[Saved entries]
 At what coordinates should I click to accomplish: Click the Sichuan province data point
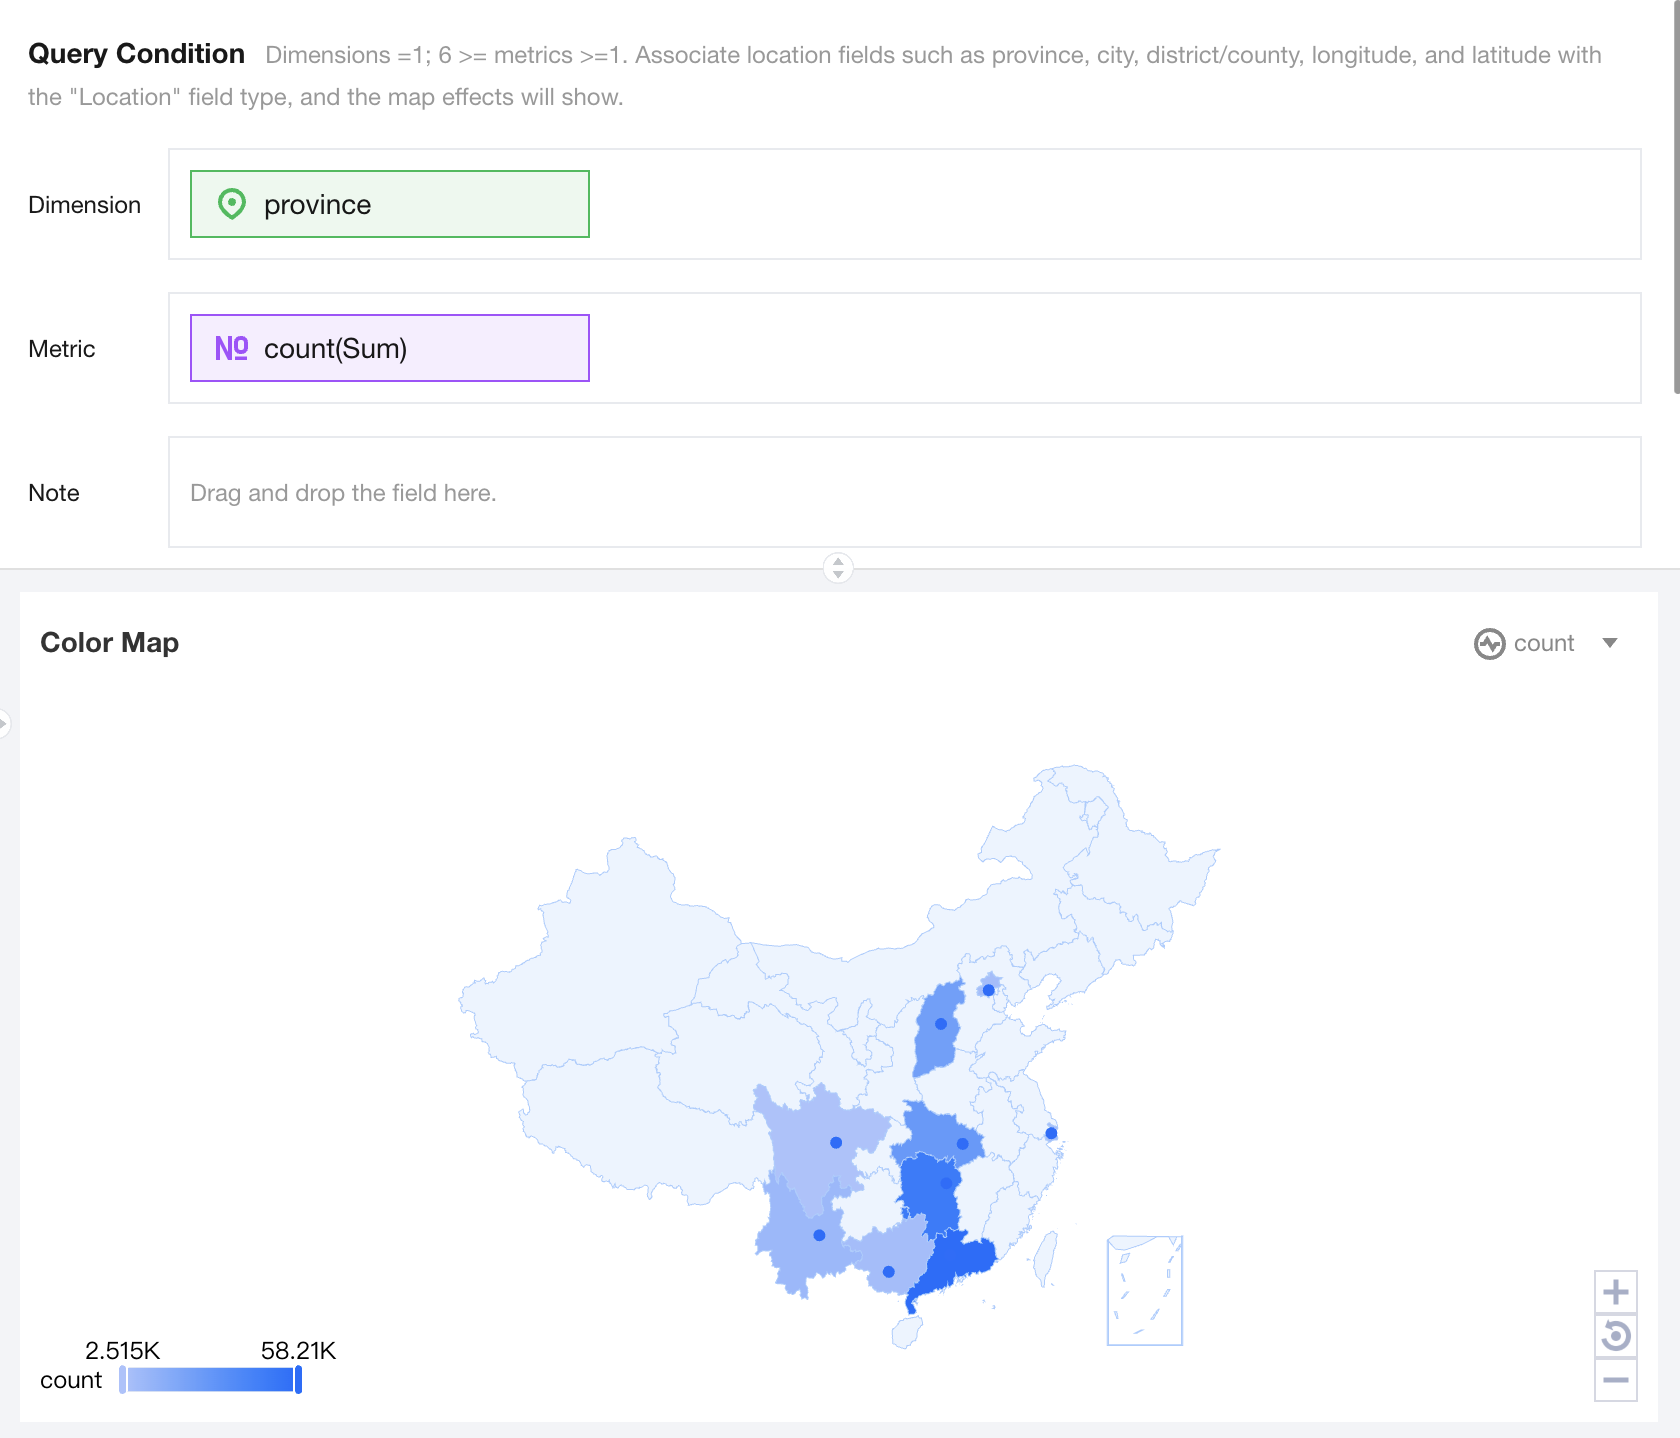coord(836,1142)
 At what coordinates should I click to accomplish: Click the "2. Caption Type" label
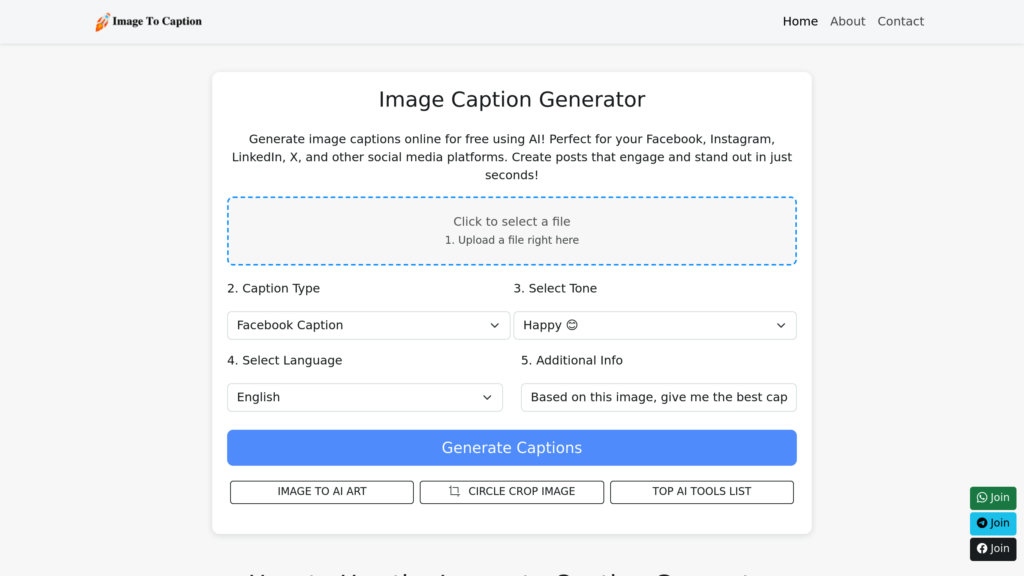[273, 289]
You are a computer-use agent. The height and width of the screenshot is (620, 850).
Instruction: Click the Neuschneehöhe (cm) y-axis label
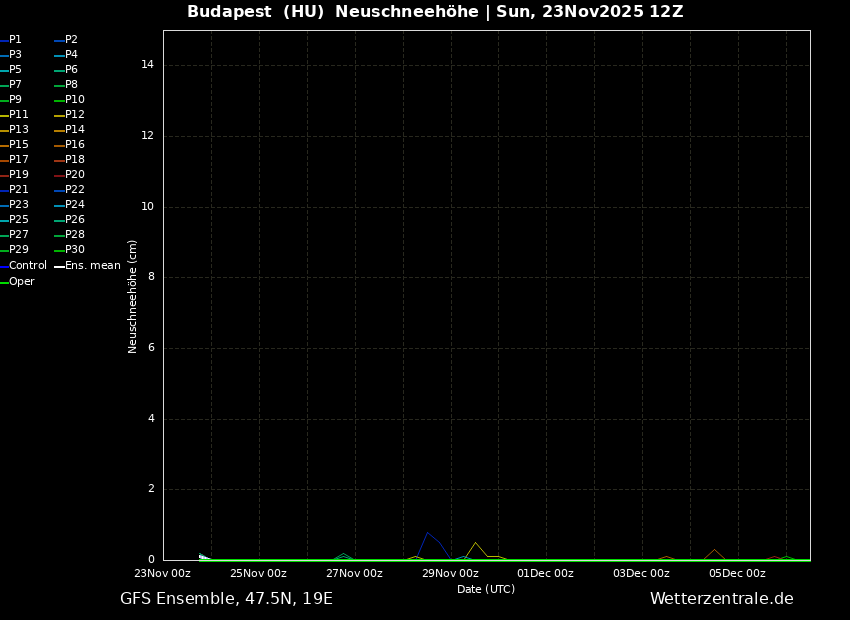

▶ [Required work]
Reproduce the records word for word, please, from their first line up to and including the line that contains "You are a computer-use", but no pictures.

▶ [Result of the task]
 At what coordinates should I click to accomplish: Click the Sichuan province data point
coord(836,1142)
 At what coordinates should I click to accomplish: Click the "2. Caption Type" label
[273, 289]
You are a computer-use agent. The height and width of the screenshot is (620, 850).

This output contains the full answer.